Öyleyse sevgili kardeşlerim! Allah’ın söylediklerini bilenler! İnsanları mutluluğa ulaştırmak isteyenler! Allah’ın öğrettikleri işte Kur’ân, o Kur’ân’dır. 14 asır sonra Kur’ân’ın sahâbe tarafından yaşanan bütün özellikleri yok edilmiş.

Ondan evvel kim yaşadı bunları? Hz. İsa’nın etrafındaki havariler.
Ondan evvel kim yaşadı? Hz. Musa’nın etrafındakiler.
Ondan evvel, her peygamberin etrafındakiler. Yeter mi? Hayır, yetmez.
Bir de her kavimdeki kavim resûllerinin etrafındakiler.

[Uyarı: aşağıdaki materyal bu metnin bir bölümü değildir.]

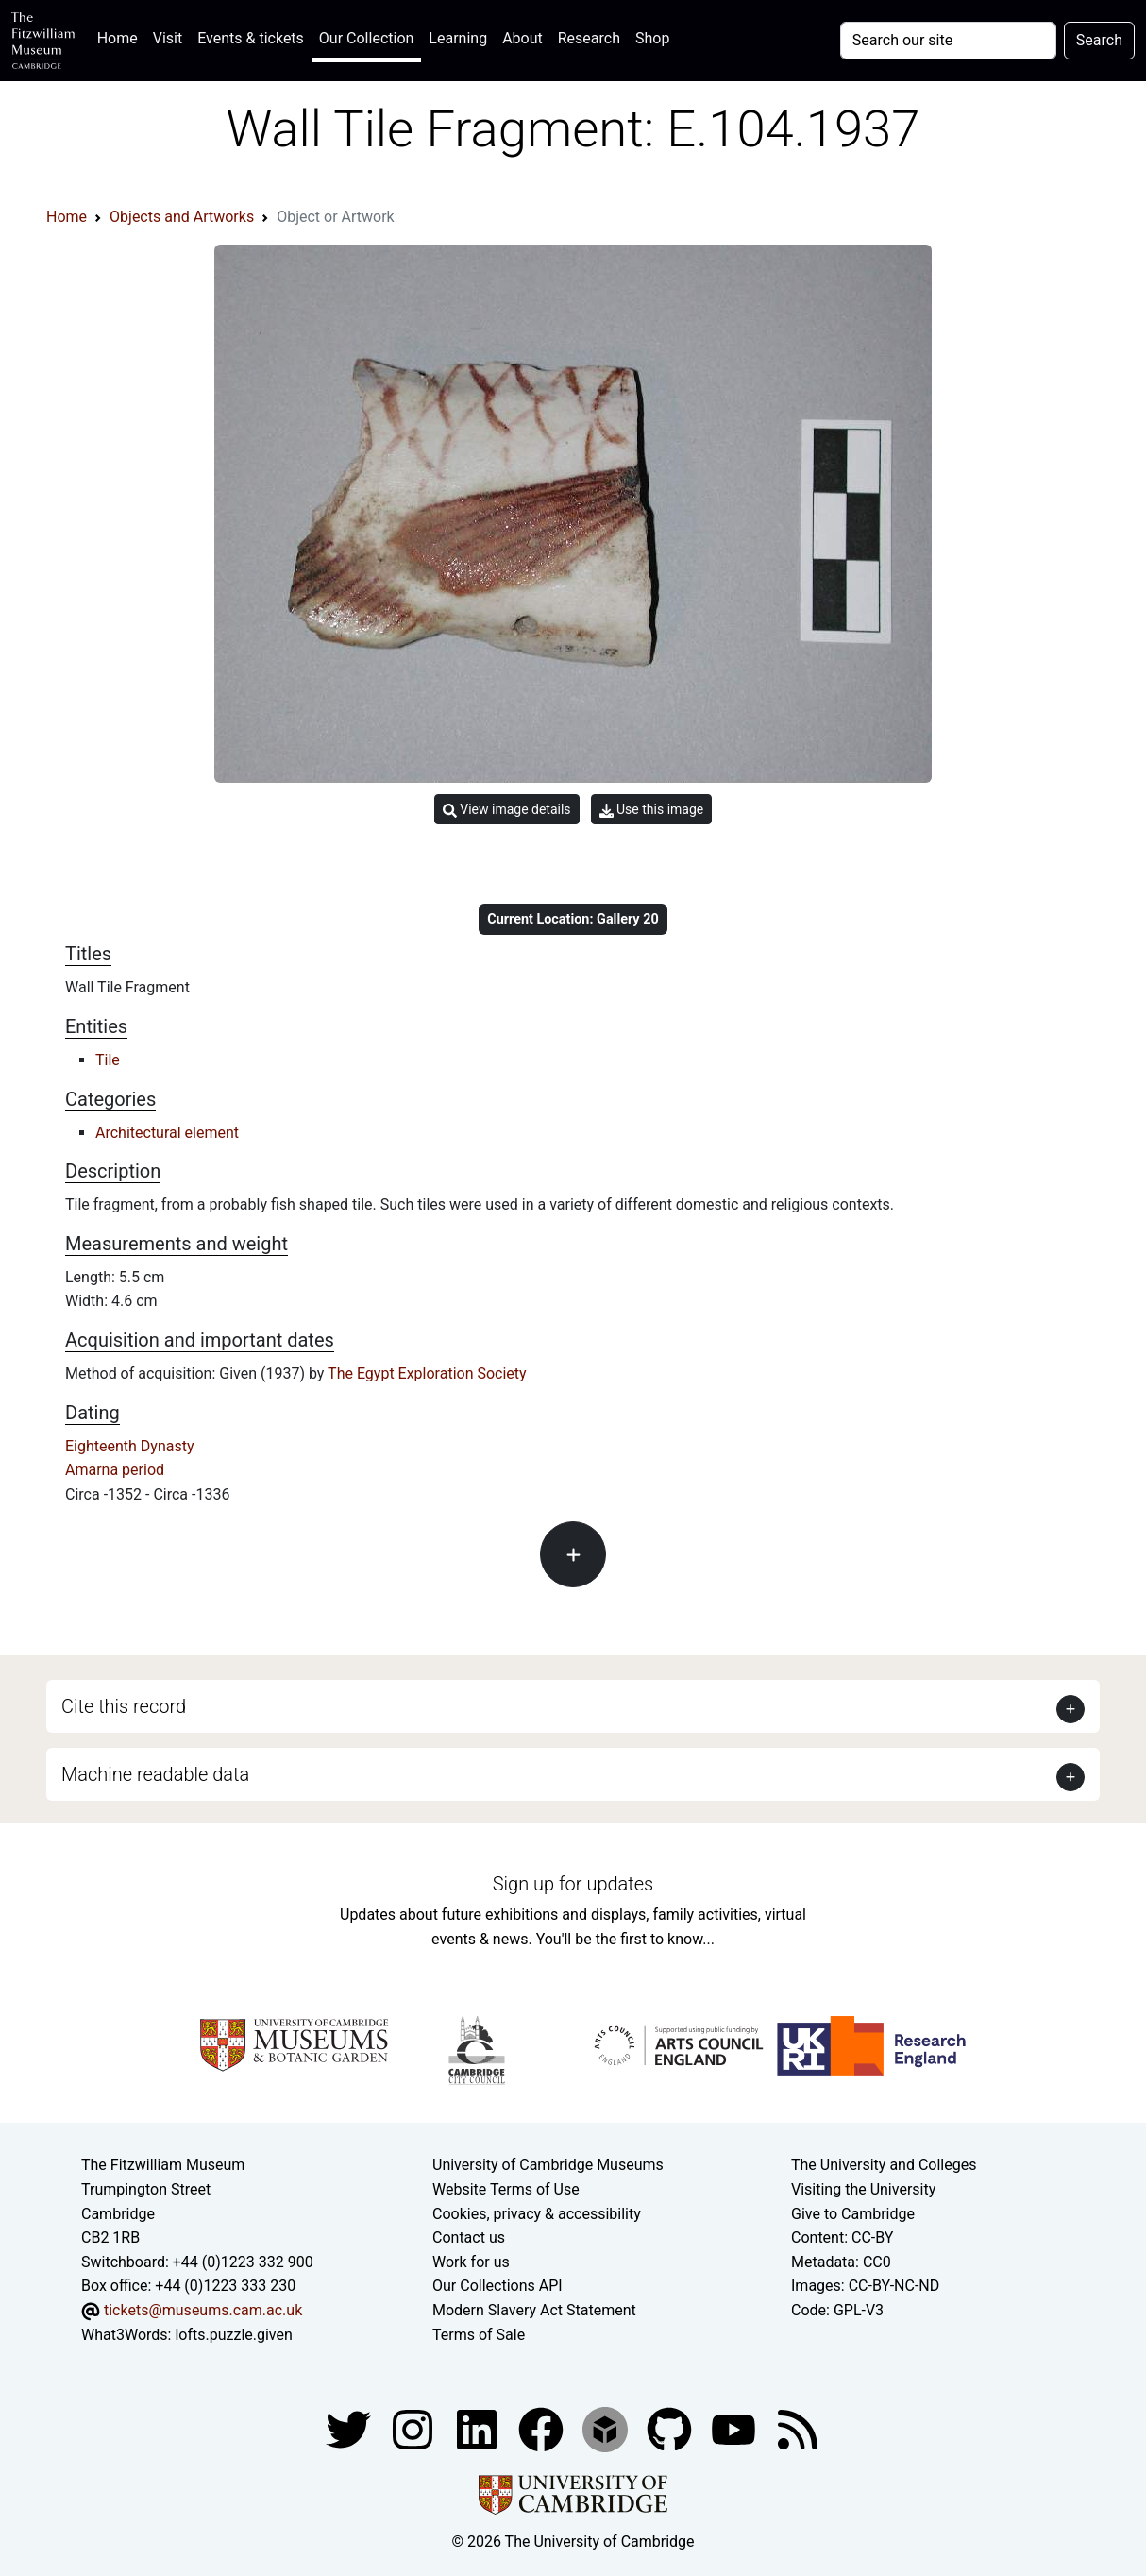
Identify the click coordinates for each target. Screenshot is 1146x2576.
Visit (167, 38)
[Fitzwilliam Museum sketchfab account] (607, 2428)
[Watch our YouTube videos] (735, 2428)
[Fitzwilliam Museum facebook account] (479, 2428)
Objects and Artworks (182, 217)
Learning (458, 38)
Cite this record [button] (123, 1706)
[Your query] (948, 40)
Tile (107, 1060)
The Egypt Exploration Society (427, 1373)
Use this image (651, 810)
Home (121, 36)
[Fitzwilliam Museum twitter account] (350, 2428)
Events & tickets (250, 38)
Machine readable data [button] (155, 1774)
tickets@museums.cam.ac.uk (203, 2310)
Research (589, 38)
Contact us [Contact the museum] (468, 2237)
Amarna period (114, 1470)
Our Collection (366, 38)
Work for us (471, 2262)
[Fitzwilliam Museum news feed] (797, 2428)
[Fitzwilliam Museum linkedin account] (543, 2428)
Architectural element (167, 1133)
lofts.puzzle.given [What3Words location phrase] (233, 2335)
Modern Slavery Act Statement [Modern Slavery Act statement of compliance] (534, 2310)
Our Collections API (497, 2286)
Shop (652, 38)
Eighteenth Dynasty (129, 1446)
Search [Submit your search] (1099, 40)
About (522, 38)
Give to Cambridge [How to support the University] (853, 2214)
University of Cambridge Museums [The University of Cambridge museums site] (548, 2165)
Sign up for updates (573, 1884)
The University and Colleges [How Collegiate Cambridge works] (883, 2165)
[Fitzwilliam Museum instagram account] (414, 2428)
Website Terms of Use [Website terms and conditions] (506, 2189)
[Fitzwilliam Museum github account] (671, 2428)
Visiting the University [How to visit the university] (863, 2189)
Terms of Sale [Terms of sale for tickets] (478, 2335)
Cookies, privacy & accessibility (536, 2214)
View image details (507, 810)
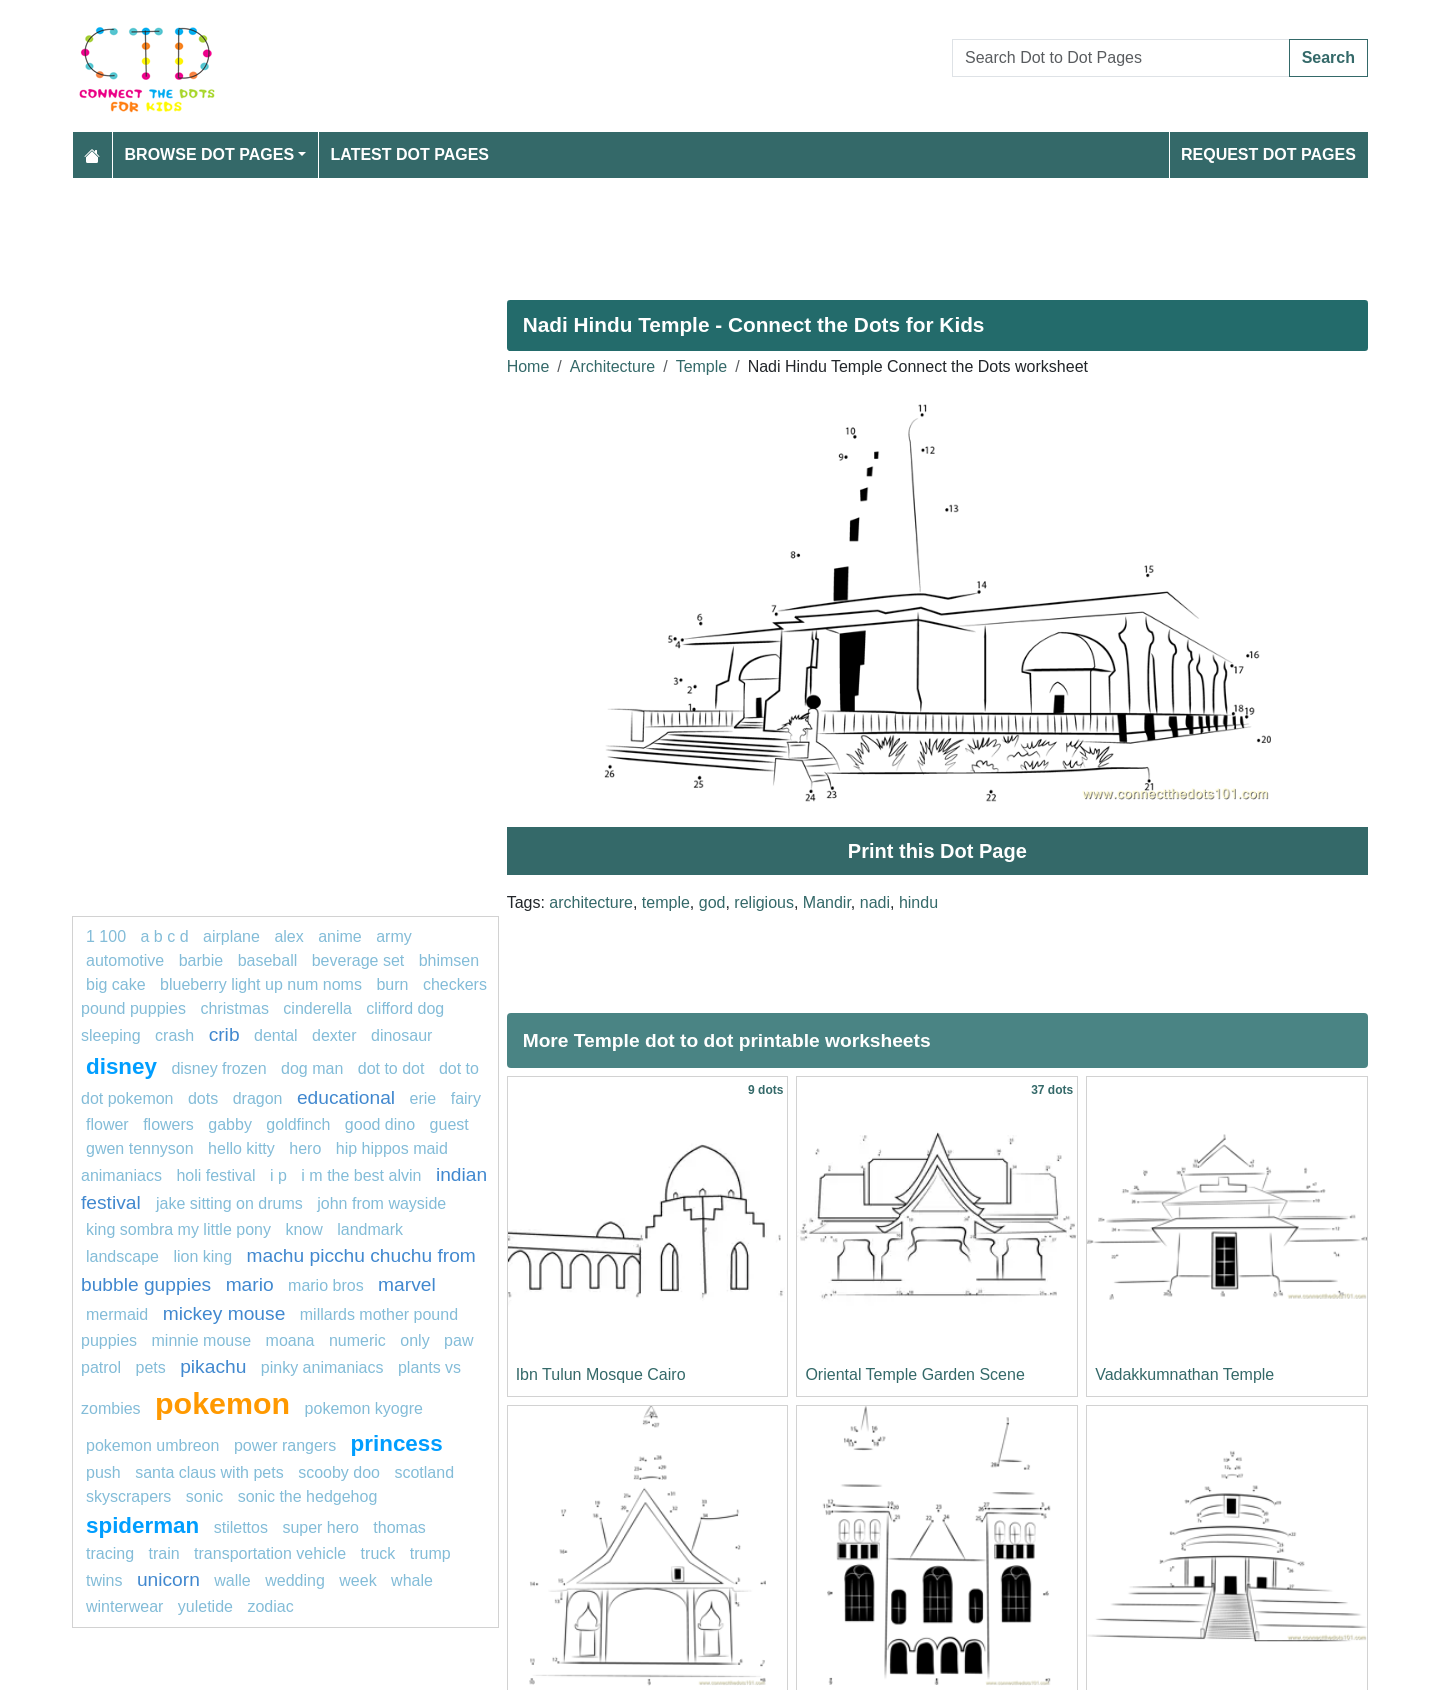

Bizim şabanların hiçbirinden haberi yok. Ne diyorlar? “Her kavimde resûl mü var? Sen” diyorlar “bunları nereden uyduruyorsun?” Biz de diyoruz ki: “Naçizane, Kur’ân-ı Kerim’den uyduruyoruz.”

Allahû Tealâ Kur’ân-ı Kerim’de şöyle söylüyor.

“Biz bütün kavimlere resûl göndeririz. Her kavme resûl göndeririz. Üstelik de ardarda göndeririz. Aralarında fetret devri yoktur.” diyor Allahû Tealâ. “Ama hangi kavme resûl gönderdiysek, o kavimdekiler, o resûlü kavimlerindekiler yalanladılar.” Hangi sebeple? İşte bu üçkâğıtçılar sebebiyle.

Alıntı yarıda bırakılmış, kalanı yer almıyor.